(begin)

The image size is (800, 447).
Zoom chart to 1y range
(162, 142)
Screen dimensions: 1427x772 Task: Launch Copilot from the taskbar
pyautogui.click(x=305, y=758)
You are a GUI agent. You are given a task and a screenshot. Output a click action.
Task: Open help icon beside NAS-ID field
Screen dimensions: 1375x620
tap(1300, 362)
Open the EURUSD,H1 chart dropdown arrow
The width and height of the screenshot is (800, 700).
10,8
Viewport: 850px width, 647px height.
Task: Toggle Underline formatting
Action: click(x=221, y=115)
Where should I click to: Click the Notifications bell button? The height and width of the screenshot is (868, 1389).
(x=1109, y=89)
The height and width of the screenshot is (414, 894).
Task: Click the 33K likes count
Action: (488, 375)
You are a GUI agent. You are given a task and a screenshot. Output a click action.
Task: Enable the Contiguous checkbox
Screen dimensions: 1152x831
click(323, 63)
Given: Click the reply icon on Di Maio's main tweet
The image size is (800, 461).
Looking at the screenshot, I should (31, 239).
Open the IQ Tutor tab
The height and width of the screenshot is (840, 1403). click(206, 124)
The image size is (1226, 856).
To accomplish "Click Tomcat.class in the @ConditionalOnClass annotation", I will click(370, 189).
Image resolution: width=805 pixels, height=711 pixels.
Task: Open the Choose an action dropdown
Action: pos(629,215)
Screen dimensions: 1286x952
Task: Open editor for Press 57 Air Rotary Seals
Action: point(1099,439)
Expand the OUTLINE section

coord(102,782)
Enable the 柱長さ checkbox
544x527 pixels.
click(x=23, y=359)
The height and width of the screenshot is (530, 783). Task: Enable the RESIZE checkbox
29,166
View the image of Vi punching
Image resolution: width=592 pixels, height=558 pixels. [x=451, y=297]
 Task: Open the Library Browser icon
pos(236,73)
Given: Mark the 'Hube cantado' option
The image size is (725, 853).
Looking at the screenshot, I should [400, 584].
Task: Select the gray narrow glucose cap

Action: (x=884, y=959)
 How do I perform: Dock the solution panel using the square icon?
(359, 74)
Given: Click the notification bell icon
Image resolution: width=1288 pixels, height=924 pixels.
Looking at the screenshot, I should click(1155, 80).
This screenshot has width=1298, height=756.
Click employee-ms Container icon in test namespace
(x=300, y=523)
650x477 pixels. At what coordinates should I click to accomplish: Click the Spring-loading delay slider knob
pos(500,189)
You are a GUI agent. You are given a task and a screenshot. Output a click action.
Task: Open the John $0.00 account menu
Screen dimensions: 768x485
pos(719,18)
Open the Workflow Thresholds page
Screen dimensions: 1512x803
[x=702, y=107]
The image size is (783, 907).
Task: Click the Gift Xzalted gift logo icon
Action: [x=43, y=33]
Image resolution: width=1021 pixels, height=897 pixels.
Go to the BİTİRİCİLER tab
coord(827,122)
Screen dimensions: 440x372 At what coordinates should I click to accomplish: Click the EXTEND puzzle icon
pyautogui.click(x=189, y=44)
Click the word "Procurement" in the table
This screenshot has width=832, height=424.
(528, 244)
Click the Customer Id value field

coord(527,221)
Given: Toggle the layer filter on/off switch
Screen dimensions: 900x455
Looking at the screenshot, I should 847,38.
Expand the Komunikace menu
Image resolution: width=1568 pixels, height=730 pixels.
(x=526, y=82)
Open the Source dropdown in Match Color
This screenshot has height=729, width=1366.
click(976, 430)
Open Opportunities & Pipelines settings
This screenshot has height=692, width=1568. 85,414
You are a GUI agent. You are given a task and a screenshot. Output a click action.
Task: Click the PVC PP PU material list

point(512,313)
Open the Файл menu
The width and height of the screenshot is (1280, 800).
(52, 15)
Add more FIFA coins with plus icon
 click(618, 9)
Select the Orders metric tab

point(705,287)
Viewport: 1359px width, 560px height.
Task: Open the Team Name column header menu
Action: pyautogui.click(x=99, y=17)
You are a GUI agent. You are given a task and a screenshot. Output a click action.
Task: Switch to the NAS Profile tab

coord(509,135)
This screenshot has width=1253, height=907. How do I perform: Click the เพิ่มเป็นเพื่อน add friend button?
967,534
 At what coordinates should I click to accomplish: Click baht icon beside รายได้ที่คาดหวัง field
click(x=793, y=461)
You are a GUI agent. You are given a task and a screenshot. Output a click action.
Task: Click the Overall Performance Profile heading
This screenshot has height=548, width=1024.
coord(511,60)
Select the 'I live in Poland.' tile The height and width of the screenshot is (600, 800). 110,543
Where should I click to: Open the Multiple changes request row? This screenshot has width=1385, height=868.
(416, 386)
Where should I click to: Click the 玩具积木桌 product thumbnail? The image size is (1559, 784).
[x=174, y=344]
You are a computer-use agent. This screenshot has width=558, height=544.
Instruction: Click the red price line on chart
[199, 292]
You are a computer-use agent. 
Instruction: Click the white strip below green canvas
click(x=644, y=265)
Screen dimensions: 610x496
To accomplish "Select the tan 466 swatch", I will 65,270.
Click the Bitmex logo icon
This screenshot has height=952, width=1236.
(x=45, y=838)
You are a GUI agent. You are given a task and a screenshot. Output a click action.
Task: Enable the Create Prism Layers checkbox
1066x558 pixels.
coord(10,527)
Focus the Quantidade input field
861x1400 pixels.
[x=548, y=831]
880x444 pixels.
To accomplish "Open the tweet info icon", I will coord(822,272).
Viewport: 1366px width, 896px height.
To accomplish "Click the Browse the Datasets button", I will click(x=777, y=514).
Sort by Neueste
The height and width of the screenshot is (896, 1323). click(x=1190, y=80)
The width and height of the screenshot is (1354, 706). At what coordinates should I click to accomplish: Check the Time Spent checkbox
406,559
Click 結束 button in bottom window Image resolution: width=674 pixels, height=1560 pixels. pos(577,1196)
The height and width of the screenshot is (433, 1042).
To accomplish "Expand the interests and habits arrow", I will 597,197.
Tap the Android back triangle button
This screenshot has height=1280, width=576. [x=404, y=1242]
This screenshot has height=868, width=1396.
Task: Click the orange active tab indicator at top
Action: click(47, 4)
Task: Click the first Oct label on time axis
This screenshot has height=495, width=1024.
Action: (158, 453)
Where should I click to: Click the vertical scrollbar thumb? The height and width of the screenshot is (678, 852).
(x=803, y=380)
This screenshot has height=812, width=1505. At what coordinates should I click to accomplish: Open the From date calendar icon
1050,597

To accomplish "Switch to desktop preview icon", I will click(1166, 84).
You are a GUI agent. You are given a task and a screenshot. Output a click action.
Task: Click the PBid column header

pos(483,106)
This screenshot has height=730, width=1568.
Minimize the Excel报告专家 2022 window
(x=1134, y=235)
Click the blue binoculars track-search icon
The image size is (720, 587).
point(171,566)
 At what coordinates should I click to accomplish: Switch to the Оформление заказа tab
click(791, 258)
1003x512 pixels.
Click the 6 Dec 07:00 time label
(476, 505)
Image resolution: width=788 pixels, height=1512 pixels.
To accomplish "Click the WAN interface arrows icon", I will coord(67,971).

(end)

Copy every item above word for word, keeping each line as it is.

**OUTPUT FOR THIS EXERCISE**
The image size is (800, 447).
Zoom chart to 1y range
(162, 142)
Screen dimensions: 1427x772 Task: Launch Copilot from the taskbar
pyautogui.click(x=305, y=758)
You are a GUI agent. You are given a task and a screenshot. Output a click action.
Task: Open help icon beside NAS-ID field
Screen dimensions: 1375x620
tap(1300, 362)
Open the EURUSD,H1 chart dropdown arrow
The width and height of the screenshot is (800, 700).
10,8
Viewport: 850px width, 647px height.
Task: Toggle Underline formatting
Action: click(x=221, y=115)
Where should I click to: Click the Notifications bell button? The height and width of the screenshot is (868, 1389).
(x=1109, y=89)
The height and width of the screenshot is (414, 894).
Task: Click the 33K likes count
Action: (488, 375)
You are a GUI agent. You are given a task and a screenshot. Output a click action.
Task: Enable the Contiguous checkbox
Screen dimensions: 1152x831
click(323, 63)
Given: Click the reply icon on Di Maio's main tweet
The image size is (800, 461).
Looking at the screenshot, I should (31, 239).
Open the IQ Tutor tab
The height and width of the screenshot is (840, 1403). click(206, 124)
The image size is (1226, 856).
To accomplish "Click Tomcat.class in the @ConditionalOnClass annotation", I will click(370, 189).
Image resolution: width=805 pixels, height=711 pixels.
Task: Open the Choose an action dropdown
Action: pos(629,215)
Screen dimensions: 1286x952
Task: Open editor for Press 57 Air Rotary Seals
Action: point(1099,439)
Expand the OUTLINE section

coord(102,782)
Enable the 柱長さ checkbox
544x527 pixels.
click(x=23, y=359)
The height and width of the screenshot is (530, 783). Task: Enable the RESIZE checkbox
29,166
View the image of Vi punching
Image resolution: width=592 pixels, height=558 pixels. [x=451, y=297]
 Task: Open the Library Browser icon
pos(236,73)
Given: Mark the 'Hube cantado' option
The image size is (725, 853).
Looking at the screenshot, I should [400, 584].
Task: Select the gray narrow glucose cap

Action: (x=884, y=959)
 How do I perform: Dock the solution panel using the square icon?
(359, 74)
Given: Click the notification bell icon
Image resolution: width=1288 pixels, height=924 pixels.
Looking at the screenshot, I should click(1155, 80).
This screenshot has width=1298, height=756.
Click employee-ms Container icon in test namespace
(x=300, y=523)
650x477 pixels. At what coordinates should I click to accomplish: Click the Spring-loading delay slider knob
pos(500,189)
You are a GUI agent. You are given a task and a screenshot. Output a click action.
Task: Open the John $0.00 account menu
Screen dimensions: 768x485
pos(719,18)
Open the Workflow Thresholds page
Screen dimensions: 1512x803
[x=702, y=107]
The image size is (783, 907).
Task: Click the Gift Xzalted gift logo icon
Action: [x=43, y=33]
Image resolution: width=1021 pixels, height=897 pixels.
Go to the BİTİRİCİLER tab
coord(827,122)
Screen dimensions: 440x372 At what coordinates should I click to accomplish: Click the EXTEND puzzle icon
pyautogui.click(x=189, y=44)
Click the word "Procurement" in the table
This screenshot has width=832, height=424.
(528, 244)
Click the Customer Id value field

coord(527,221)
Given: Toggle the layer filter on/off switch
Screen dimensions: 900x455
Looking at the screenshot, I should 847,38.
Expand the Komunikace menu
Image resolution: width=1568 pixels, height=730 pixels.
(x=526, y=82)
Open the Source dropdown in Match Color
This screenshot has height=729, width=1366.
click(976, 430)
Open Opportunities & Pipelines settings
This screenshot has height=692, width=1568. 85,414
You are a GUI agent. You are given a task and a screenshot. Output a click action.
Task: Click the PVC PP PU material list

point(512,313)
Open the Файл menu
The width and height of the screenshot is (1280, 800).
(52, 15)
Add more FIFA coins with plus icon
 click(618, 9)
Select the Orders metric tab

point(705,287)
Viewport: 1359px width, 560px height.
Task: Open the Team Name column header menu
Action: pyautogui.click(x=99, y=17)
You are a GUI agent. You are given a task and a screenshot. Output a click action.
Task: Switch to the NAS Profile tab

coord(509,135)
This screenshot has width=1253, height=907. How do I perform: Click the เพิ่มเป็นเพื่อน add friend button?
967,534
 At what coordinates should I click to accomplish: Click baht icon beside รายได้ที่คาดหวัง field
click(x=793, y=461)
You are a GUI agent. You are given a task and a screenshot. Output a click action.
Task: Click the Overall Performance Profile heading
This screenshot has height=548, width=1024.
coord(511,60)
Select the 'I live in Poland.' tile The height and width of the screenshot is (600, 800). 110,543
Where should I click to: Open the Multiple changes request row? This screenshot has width=1385, height=868.
(416, 386)
Where should I click to: Click the 玩具积木桌 product thumbnail? The image size is (1559, 784).
[x=174, y=344]
You are a computer-use agent. This screenshot has width=558, height=544.
Instruction: Click the red price line on chart
[199, 292]
You are a computer-use agent. 
Instruction: Click the white strip below green canvas
click(x=644, y=265)
Screen dimensions: 610x496
To accomplish "Select the tan 466 swatch", I will 65,270.
Click the Bitmex logo icon
This screenshot has height=952, width=1236.
(x=45, y=838)
You are a GUI agent. You are given a task and a screenshot. Output a click action.
Task: Enable the Create Prism Layers checkbox
1066x558 pixels.
coord(10,527)
Focus the Quantidade input field
861x1400 pixels.
[x=548, y=831]
880x444 pixels.
To accomplish "Open the tweet info icon", I will coord(822,272).
Viewport: 1366px width, 896px height.
To accomplish "Click the Browse the Datasets button", I will click(x=777, y=514).
Sort by Neueste
The height and width of the screenshot is (896, 1323). click(x=1190, y=80)
The width and height of the screenshot is (1354, 706). At what coordinates should I click to accomplish: Check the Time Spent checkbox
406,559
Click 結束 button in bottom window Image resolution: width=674 pixels, height=1560 pixels. pos(577,1196)
The height and width of the screenshot is (433, 1042).
To accomplish "Expand the interests and habits arrow", I will 597,197.
Tap the Android back triangle button
This screenshot has height=1280, width=576. [x=404, y=1242]
This screenshot has height=868, width=1396.
Task: Click the orange active tab indicator at top
Action: click(47, 4)
Task: Click the first Oct label on time axis
This screenshot has height=495, width=1024.
Action: (158, 453)
Where should I click to: Click the vertical scrollbar thumb? The height and width of the screenshot is (678, 852).
(x=803, y=380)
This screenshot has height=812, width=1505. At what coordinates should I click to accomplish: Open the From date calendar icon
1050,597

To accomplish "Switch to desktop preview icon", I will click(1166, 84).
You are a GUI agent. You are given a task and a screenshot. Output a click action.
Task: Click the PBid column header

pos(483,106)
This screenshot has height=730, width=1568.
Minimize the Excel报告专家 2022 window
(x=1134, y=235)
Click the blue binoculars track-search icon
The image size is (720, 587).
point(171,566)
 At what coordinates should I click to accomplish: Switch to the Оформление заказа tab
click(791, 258)
1003x512 pixels.
Click the 6 Dec 07:00 time label
(476, 505)
Image resolution: width=788 pixels, height=1512 pixels.
To accomplish "Click the WAN interface arrows icon", I will coord(67,971).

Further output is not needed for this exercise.